ADR-016 Q5’s cross-source BENIGN dedup (LMSYS-priority tiebreak) is preserved unchanged — ADR-043 specifically adds POST-SPLIT cleanup for the train+val vs test text-overlap surface, not before-split cross-source positive dedup. The reason for post-split rather than before-split — LODO splits define the test pool per fold; cross-source positive dedup before splitting would require a notion of “which fold” the dedup applies to (different folds want different rows kept). Post-split per-fold cleanup is clearer.
Consequences
Positive:
- ADR-016 Q3 hard-locked leakage invariant satisfied — post-cleanup
leakage_clean = Trueinevals/leakage_report.json. - Methodology gap surfaced + closed in same commit; honest about the empirical finding.
- Cleanup records persist in pipeline log; reviewer can trace exactly which rows were dropped + why.
- Test pool unchanged — LODO held-out source full pool stays intact; only train+val rows that overlap with test are dropped.
- Cost is small — approximately 171 rows out of ~22,000 train+val pool per split (~0.8%).
Negative / cost:
- Train pool shrinks slightly (~3.6% of positive pool dropped across 12 splits; benigns unaffected because they aren’t in test per LODO design).
- Implicit super-session of ADR-016 Q5’s silence on cross-source positive overlap; documented here.
- Adds one O(N²) scan per split (already required by leakage scan); compute envelope unchanged.
Neutral:
- ADR-016 Q4 within-source dedup at 0.80 preserved unchanged.
- ADR-016 Q5 cross-source benign dedup at 0.80 with LMSYS-priority preserved unchanged.
- ADR-041 Q7 per-fold parquet materialization layout preserved unchanged (just fewer rows per train+val parquet).
Alternatives Considered
- Before-split cross-source positive dedup: rejected — cross-source positive dedup requires a notion of “which fold” since LODO assigns sources to test differently per fold. Post-split per-fold cleanup is clearer and yields the same end-state with less ambiguity.
- Tolerate the leakage with disclosure: rejected — ADR-016 Q3 says “no exact-hash and no high-cosine train-test overlap” is a HARD-LOCKED invariant. Tolerating ~0.25% per-split leakage would compromise the locked invariant.
- Drop EXACT-hash only; tolerate cosine: rejected — same hard-lock rationale. The cosine threshold (0.85) is the same as the leakage scan threshold; consistency matters.

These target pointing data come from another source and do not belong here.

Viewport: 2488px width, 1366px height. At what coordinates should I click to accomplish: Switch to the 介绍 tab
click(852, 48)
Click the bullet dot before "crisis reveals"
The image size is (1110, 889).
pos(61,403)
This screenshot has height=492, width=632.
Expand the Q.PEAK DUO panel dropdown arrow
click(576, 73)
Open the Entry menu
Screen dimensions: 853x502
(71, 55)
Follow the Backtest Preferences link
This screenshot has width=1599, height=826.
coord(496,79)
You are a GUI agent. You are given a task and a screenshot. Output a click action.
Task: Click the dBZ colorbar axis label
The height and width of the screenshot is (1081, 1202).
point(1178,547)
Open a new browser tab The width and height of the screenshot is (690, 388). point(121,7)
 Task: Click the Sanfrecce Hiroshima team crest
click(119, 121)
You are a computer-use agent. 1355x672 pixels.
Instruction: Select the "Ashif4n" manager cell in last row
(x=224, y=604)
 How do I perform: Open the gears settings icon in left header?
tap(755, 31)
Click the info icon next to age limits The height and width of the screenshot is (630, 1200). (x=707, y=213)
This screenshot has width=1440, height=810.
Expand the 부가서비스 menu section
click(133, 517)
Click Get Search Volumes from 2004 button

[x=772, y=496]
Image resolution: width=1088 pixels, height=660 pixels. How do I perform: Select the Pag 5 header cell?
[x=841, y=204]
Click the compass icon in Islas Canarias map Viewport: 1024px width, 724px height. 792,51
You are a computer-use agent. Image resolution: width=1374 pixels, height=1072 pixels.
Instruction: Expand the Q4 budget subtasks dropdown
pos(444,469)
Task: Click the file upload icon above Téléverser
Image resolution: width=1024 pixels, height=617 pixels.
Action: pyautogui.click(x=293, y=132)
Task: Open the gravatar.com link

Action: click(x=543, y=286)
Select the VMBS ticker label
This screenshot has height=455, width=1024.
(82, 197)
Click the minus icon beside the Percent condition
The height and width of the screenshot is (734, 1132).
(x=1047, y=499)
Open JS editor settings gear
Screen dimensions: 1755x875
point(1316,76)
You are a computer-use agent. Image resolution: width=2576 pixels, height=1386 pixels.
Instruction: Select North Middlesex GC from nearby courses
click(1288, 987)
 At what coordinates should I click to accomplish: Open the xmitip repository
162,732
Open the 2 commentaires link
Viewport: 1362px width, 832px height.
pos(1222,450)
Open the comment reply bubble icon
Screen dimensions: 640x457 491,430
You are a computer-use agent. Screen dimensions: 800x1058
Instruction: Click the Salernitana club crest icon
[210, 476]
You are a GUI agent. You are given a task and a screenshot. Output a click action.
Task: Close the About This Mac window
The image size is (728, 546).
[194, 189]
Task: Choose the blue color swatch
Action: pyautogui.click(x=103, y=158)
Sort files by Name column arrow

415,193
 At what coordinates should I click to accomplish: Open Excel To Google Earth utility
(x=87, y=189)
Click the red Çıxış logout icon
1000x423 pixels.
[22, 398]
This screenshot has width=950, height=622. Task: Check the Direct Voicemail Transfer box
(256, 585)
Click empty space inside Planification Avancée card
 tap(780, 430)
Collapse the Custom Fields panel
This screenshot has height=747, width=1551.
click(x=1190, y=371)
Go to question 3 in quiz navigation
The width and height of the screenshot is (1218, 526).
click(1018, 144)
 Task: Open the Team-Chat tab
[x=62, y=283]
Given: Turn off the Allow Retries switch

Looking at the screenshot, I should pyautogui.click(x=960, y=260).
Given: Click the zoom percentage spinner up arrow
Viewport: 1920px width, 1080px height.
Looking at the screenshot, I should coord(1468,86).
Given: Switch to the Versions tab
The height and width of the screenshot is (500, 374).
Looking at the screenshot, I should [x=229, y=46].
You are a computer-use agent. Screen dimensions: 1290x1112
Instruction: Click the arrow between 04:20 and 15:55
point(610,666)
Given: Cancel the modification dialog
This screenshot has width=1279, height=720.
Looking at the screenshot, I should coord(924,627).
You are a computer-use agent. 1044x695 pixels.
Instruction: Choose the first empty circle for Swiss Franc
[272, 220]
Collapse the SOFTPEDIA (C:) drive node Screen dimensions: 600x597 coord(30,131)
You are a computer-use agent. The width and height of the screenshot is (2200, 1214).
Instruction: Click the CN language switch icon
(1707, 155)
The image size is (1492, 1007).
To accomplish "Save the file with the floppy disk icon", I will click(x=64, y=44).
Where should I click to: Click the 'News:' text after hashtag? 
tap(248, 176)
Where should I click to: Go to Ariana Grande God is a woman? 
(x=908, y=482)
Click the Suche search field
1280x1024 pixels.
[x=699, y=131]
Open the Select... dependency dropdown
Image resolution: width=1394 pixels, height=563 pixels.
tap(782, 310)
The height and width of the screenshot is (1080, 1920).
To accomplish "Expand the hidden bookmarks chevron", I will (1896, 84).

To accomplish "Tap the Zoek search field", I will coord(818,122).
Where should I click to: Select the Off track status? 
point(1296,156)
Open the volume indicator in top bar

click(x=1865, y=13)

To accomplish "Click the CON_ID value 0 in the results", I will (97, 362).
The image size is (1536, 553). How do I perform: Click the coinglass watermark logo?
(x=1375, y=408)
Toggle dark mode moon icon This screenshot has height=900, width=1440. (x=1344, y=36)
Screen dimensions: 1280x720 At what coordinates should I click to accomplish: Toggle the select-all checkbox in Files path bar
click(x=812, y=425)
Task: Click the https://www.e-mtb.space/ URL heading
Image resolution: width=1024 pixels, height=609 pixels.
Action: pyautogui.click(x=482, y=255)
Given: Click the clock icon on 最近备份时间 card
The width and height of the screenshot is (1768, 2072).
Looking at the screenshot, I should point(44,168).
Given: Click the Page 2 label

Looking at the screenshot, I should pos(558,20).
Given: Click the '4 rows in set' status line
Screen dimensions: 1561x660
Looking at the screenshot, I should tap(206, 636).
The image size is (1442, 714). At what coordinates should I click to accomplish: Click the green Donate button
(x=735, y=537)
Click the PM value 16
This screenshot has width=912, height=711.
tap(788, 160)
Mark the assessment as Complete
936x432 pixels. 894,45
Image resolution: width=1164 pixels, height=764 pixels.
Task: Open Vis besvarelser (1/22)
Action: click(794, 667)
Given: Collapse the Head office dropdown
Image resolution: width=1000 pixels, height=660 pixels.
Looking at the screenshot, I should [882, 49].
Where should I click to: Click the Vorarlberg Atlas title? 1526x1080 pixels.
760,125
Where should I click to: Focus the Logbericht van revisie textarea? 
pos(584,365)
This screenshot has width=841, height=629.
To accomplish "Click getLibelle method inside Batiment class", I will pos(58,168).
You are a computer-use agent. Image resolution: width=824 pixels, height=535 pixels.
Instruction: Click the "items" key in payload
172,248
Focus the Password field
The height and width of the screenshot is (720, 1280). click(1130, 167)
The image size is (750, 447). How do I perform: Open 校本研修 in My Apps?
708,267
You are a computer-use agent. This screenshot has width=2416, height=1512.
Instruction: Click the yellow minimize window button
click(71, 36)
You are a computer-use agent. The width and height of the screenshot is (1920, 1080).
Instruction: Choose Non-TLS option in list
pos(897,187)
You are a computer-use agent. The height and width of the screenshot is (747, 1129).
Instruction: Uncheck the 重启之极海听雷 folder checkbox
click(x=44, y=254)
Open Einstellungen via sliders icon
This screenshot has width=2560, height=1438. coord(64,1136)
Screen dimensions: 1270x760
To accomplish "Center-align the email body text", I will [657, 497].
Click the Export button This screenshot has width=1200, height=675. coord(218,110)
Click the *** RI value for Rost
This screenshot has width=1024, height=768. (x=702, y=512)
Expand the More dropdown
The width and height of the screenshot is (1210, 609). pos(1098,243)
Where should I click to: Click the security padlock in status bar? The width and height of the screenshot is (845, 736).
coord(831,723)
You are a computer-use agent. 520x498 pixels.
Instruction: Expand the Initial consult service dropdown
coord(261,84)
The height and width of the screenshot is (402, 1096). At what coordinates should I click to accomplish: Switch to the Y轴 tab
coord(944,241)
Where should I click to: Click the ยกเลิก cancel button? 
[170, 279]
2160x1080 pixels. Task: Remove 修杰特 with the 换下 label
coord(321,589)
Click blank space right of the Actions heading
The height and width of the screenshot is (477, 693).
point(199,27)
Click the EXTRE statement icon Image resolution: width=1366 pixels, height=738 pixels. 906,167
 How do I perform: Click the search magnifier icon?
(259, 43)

- Higher cleanup threshold (0.90): rejected — would leave the 0.85-0.90 band of near-paraphrases as leaked. The 0.85 threshold is the locked leakage threshold per ADR-016 Q3.
- Drop test rows instead of train rows: rejected — test = held-out source’s full pool per LODO Q1; dropping test rows would shrink the test set and violate LODO’s “test on held-out source” definition. Dropping train rows preserves LODO test integrity.
References
- ADR-016 (data design bundle — Q3 hard-locked leakage invariant + Q4 within-source dedup + Q5 cross-source benign dedup)
- ADR-041 (Phase 1 implementation bundle — Q7 per-fold parquet materialization)
- ADR-042 (LLM-pre-label dedup-holdout bootstrap)
Transcript
See transcripts/2026-05-16__phase-1-implementation.md for the conversation that led to this decision (post-Commit-5 pipeline empirical finding).